WASHINGTON (Reuters) – Senior U.S. officials are in Cairo for talks to achieve a ceasefire between Israel and Hamas, but gaps still remain between the two sides, White House national security spokesperson John Kirby said on Monday.
Speaking at a briefing, Kirby said CIA Director Bill Burns and U.S. Middle East envoy Brett McGurk were in Egypt, meeting with their Egyptian, Israeli and Jordanian counterparts on Monday. He added that there will be follow-on discussions in the next few days.
“We’ve been working this very, very hard. And there are still some gaps that remain in the two sides in the positions, but we wouldn’t have sent a team over there if we didn’t think that we had a shot here,” Kirby said.
“We’re trying to close those gaps as best we can,” he added.
Hamas last week dropped a demand that Israel first commit to a permanent ceasefire before the Palestinian movement would sign an agreement. Instead, the militant group said it would allow negotiations to achieve that throughout the six-week first phase, a Hamas source told Reuters on Saturday.
The move prompted an official on the Israeli negotiating team to say there was a real chance of a deal.
Israel Prime Minister Benjamin Netanyahu insists the deal must not prevent Israel from resuming fighting until its war objectives are met. At the outset of the war, he pledged to annihilate Hamas.

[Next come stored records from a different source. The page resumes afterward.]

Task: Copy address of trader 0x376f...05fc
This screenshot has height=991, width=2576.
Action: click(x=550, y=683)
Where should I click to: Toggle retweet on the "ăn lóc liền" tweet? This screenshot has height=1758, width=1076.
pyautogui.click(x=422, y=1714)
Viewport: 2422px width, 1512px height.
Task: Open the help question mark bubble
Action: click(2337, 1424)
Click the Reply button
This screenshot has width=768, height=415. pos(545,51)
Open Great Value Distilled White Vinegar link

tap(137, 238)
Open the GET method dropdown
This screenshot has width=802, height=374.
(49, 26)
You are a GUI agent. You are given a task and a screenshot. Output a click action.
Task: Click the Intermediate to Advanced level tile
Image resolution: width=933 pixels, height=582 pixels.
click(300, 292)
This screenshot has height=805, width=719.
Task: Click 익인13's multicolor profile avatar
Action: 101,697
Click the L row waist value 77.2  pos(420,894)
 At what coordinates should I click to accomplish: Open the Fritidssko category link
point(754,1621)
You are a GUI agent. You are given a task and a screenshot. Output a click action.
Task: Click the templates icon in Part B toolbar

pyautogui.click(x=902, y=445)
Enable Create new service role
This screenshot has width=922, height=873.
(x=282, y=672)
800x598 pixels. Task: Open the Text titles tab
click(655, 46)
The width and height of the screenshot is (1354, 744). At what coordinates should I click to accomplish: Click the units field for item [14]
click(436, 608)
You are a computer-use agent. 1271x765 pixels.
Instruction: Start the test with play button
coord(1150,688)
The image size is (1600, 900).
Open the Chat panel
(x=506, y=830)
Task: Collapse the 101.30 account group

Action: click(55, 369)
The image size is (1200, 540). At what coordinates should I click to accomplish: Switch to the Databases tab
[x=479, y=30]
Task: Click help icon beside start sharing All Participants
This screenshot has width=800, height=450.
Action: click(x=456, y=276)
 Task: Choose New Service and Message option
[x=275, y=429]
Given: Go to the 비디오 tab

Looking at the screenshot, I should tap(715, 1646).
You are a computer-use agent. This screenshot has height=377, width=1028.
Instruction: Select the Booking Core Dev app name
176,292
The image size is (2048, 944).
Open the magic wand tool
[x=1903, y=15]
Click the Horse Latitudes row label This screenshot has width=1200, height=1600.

The latest bloodshed in the decades-old Israeli-Palestinian conflict was triggered on Oct. 7 when fighters led by Hamas, which controlled Gaza, attacked southern Israel, killing 1,200 people and taking around 250 hostages, according to Israeli figures.
Since then at least 38,193 Palestinians have been killed in the military offensive and 87,903 have been wounded, Gaza’s health ministry said in an update on Monday.
Kirby repeated Washington’s long-standing position that Israel should do more to protect civilians.